Man, the Great British Public is going all out for this sucker. There are going to be STREET PARTIES. Granted, most of the people I know personally profess to be fed up with the whole thing, aren't interested in watching, could care less what Kate Middleton's dress will look like or what kind of favours the wedding guests will get. But given the public hype, either I know an unusually down-to-earth set of people, or we're all scoffing in public and then running out and buying Union flag bunting and commemorative cushions secretly at night.
(I say "we", not because I have any interest in commemorative cushions, but because I did find myself getting sucked into the reading about some of the details, especially when I found
the official site - a creepy and stalkerish look at the upcoming nuptials! Want to see the bride's baby pictures? Join in the debate about which military uniform the groom should wear? Did you know that the see-through dress Kate was wearing the night she caught William's eye is now being sold at auction? *shudder*)

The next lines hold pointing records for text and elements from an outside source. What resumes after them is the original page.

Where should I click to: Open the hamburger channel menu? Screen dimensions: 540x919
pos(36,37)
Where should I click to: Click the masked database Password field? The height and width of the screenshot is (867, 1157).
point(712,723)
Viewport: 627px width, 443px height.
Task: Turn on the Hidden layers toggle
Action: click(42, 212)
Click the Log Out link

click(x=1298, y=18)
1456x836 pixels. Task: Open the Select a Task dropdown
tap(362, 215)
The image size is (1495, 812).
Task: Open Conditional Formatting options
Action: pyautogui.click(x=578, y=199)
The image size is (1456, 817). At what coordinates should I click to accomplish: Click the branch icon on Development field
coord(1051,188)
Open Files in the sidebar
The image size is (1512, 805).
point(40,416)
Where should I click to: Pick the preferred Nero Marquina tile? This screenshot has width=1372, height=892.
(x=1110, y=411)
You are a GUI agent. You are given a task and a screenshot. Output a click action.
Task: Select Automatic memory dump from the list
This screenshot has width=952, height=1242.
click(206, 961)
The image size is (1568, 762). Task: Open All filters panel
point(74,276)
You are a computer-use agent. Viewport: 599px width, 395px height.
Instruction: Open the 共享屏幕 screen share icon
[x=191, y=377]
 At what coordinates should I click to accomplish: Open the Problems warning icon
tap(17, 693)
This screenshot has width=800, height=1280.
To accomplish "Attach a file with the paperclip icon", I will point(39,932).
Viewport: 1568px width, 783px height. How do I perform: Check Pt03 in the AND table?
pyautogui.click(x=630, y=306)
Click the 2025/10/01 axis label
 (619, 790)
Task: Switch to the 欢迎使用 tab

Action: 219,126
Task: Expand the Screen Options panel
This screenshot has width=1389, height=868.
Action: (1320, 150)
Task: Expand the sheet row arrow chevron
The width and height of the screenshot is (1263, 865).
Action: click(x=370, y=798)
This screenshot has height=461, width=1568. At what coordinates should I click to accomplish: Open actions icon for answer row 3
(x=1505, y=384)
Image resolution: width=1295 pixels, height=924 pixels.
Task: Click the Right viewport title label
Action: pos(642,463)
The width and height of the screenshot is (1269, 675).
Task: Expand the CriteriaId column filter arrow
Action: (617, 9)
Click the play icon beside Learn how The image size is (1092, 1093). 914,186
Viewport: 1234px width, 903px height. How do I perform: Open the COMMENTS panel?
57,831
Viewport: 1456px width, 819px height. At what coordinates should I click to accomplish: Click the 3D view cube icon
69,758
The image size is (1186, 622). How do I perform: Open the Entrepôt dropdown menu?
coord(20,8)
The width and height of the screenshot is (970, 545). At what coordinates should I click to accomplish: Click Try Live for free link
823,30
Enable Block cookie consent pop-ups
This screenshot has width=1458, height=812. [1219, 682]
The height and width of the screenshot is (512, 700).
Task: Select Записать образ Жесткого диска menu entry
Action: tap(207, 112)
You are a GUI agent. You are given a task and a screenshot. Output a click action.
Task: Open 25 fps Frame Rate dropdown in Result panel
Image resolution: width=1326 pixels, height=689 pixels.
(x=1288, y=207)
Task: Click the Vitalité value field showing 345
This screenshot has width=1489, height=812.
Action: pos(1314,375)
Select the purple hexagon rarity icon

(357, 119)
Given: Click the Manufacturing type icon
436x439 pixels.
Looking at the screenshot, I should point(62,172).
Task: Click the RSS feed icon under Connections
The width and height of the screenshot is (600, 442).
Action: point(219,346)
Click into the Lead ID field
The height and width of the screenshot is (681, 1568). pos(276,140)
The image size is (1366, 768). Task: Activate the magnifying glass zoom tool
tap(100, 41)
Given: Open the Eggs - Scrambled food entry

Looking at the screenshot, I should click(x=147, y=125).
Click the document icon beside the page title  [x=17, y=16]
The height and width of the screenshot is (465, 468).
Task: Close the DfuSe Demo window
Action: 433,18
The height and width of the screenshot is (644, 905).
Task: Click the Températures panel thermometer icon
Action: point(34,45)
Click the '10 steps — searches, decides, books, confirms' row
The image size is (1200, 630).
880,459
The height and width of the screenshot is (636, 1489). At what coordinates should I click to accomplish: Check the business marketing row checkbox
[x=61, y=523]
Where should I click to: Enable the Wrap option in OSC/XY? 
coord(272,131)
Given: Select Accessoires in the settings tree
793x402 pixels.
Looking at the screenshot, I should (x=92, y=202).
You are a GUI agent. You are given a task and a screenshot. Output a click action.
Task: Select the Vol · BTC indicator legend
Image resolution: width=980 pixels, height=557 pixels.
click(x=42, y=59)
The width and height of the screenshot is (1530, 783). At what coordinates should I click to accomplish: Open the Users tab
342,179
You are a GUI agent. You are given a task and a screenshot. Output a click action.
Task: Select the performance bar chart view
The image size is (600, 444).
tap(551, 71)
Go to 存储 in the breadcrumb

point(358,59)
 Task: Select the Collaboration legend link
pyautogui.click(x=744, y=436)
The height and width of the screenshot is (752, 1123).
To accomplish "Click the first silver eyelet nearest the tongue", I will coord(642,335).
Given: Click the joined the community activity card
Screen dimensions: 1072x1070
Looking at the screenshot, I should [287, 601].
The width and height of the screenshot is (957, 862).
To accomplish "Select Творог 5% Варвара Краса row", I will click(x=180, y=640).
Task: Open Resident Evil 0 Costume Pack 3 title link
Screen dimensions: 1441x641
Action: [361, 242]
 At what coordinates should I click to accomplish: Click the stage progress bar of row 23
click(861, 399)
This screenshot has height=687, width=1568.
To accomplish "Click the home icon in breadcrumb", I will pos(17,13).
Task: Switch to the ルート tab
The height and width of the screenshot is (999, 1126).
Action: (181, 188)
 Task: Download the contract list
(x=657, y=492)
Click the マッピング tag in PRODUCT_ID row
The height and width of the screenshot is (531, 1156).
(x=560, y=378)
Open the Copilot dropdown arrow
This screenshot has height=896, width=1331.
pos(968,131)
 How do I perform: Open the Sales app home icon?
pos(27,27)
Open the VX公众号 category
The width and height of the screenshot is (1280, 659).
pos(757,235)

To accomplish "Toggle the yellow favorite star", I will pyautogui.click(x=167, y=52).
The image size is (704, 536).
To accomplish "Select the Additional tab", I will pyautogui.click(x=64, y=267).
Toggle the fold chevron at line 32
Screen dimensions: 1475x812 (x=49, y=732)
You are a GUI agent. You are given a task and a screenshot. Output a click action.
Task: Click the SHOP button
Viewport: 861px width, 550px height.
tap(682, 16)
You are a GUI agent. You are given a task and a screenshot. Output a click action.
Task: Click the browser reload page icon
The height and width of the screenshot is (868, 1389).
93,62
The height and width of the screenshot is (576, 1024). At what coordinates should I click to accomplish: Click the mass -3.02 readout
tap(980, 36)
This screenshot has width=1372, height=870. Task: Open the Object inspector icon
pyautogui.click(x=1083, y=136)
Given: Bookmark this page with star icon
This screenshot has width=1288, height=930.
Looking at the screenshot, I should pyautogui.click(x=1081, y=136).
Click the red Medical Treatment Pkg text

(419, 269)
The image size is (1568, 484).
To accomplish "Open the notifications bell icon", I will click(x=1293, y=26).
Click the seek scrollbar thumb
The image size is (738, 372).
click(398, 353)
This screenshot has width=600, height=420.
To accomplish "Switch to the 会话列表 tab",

So now, for your enjoyment, a look at some of the surrounding madness:
The BBC has a
gallery of souvenirs, although trust me, those are the tamer ones (except maybe the Official Royal Wedding Sick Bag). By the way, a colleague of mine is going to be watching the wedding at a party where they're all wearing Royal Family masks.
The British Museum is
getting in on the act, although upon closer inspection, there's only one actual Royal Wedding souvenir in their "Royal Wedding Collection". There are also two books about royalty, and one about weddings: the rest is a bunch of their "classic" range of souvenirs that they're apparently desperate to shift. Celebrate the Royal Wedding with a Great Court coffee mug! Um... what?
Not so at John Lewis, which is offering
page after page of commemorative homewares, china (including an "It Should Have Been Me" collection - classy), food, soap, and games. I mean GODDAMN.
If you think that's bad, though, check out royally-licensed
Fortnum and Mason. Is it awful that I'm now craving some of that commemorative rose-petal jelly? Even Harrod's has put out a
modest collection, which is pretty impressive, all things considered. Then again, I suppose, to Mohamed Al Fayed, this is still the son of the woman his own late son was supposed to marry, so...
Any number of pubs and restaurants are offering special Royal Wedding Weekend menus, but I was especially puzzled by
this one from Masala Zone. A Royal Wedding menu seems a little bit "pining for the last days of the Raj" for one of the country's most modern Indian restaurants, doesn't it?
Speaking of food, Twinings has released a
Royal Wedding tea. And yes, I sent away for a free sample. I mean, hype or no hype, it's a white Earl Grey with rose, which sounds LOVELY.
There are also Royal Wedding comic books, naturally. The Forbidden Planet blog has
a good round-up, delivered in a snarky tone that reminds me why I freaking love Forbidden Planet. Far and away the best, though, is Neill Cameron's one-page version of how the couple met. "Princely jetpack, GO!"
And finally, I must admit, I actually googled this one, because I knew - KNEW! - it had to exist. Sure enough:
Royal Wedding sex toys. You're welcome.